Terkait isu pelucutan senjata, Hamas menegaskan bahwa senjata perlawanan “terkait langsung dengan keberadaan pendudukan” dan bahwa pembahasannya hanya mungkin dalam kerangka proses politik yang menjamin berakhirnya pendudukan dan pembentukan negara Palestina. Hamas juga memperingatkan bahwa pasukan internasional yang diberi mandat untuk melucuti perlawanan “kehilangan netralitasnya dan berubah menjadi pihak konflik pro-pendudukan.”

Hamas menegaskan bahwa jika pasukan internasional harus dibentuk, kehadirannya harus terbatas di perbatasan untuk memantau gencatan senjata, berada sepenuhnya di bawah kendali PBB, berkoordinasi hanya dengan lembaga resmi Palestina, dan tidak memberi peran apa pun kepada Israel. Pasukan itu, menurut Hamas, harus memfasilitasi bantuan kemanusiaan “tanpa berubah menjadi otoritas keamanan yang mengkriminalisasi rakyat Palestina dan perlawanan.”

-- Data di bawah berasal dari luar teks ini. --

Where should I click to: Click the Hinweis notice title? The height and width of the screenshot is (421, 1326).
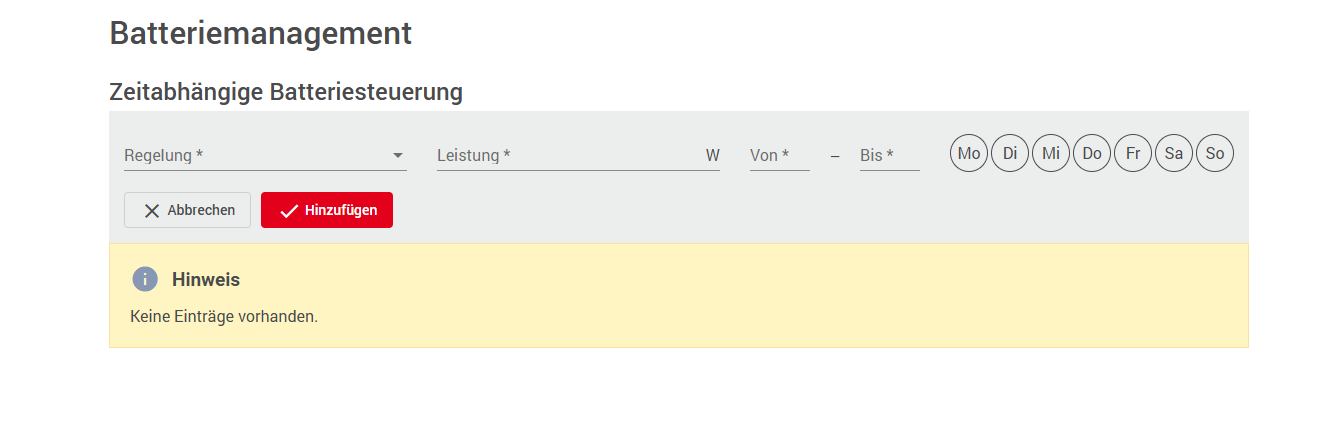[206, 280]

Gerakan tersebut menegaskan bahwa bantuan dan pembukaan perlintasan adalah “hak mendasar rakyat Gaza,” dan menolak upaya mengaitkan bantuan dengan tekanan politik atau mekanisme yang berbelit, mengingat “bencana kemanusiaan tanpa preseden yang dihasilkan pendudukan.”

Hamas menyerukan masyarakat internasional dan Dewan Keamanan untuk memulihkan penghormatan terhadap hukum internasional dan mengambil keputusan yang “menghentikan perang pemusnahan di Gaza, memulai rekonstruksi, mengakhiri pendudukan, dan memungkinkan rakyat Palestina menentukan nasib mereka sendiri.”

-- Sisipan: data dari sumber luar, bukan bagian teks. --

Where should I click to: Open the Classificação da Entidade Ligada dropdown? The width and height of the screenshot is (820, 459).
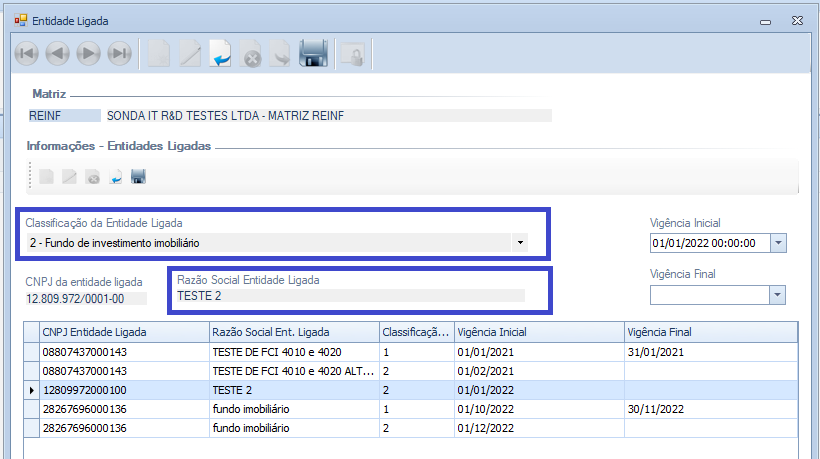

Sementara itu, Otoritas Palestina menyambut baik resolusi tersebut dan menyatakan siap menjalankan tanggung jawabnya dalam implementasi rencana tersebut.

Wakil Aljazair di Dewan Keamanan, Amar Benjamaa, mengatakan bahwa resolusi tersebut “bagian dari rencana komprehensif yang didukung semua pihak,” dan menyebut keputusan itu sebagai langkah awal menuju pemulihan harapan rakyat Palestina. Ia menjelaskan bahwa Gaza akan dikelola oleh “otoritas teknokrat sementara,” sementara pasukan internasional “akan memastikan penarikan penuh pasukan Israel.” Benjamaa menegaskan bahwa Aljazair akan mengambil bagian dalam rekonstruksi Gaza dan menekankan perlunya perlindungan yang juga mencakup Tepi Barat.

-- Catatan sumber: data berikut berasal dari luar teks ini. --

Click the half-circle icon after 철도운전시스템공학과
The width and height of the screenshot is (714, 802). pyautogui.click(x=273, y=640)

Perwakilan AS, Mike Waltz, menyebut hasil pemungutan suara tersebut “bukti dukungan luas terhadap visi Trump” dan mengatakan resolusi itu menjamin gencatan senjata di Gaza.

Namun, Tiongkok menyatakan keprihatinan karena resolusi tersebut “tidak mencerminkan kedaulatan Palestina,” sementara Rusia menyebutnya bertentangan dengan solusi dua negara dan hanya akan memperdalam pemisahan Gaza dari Tepi Barat.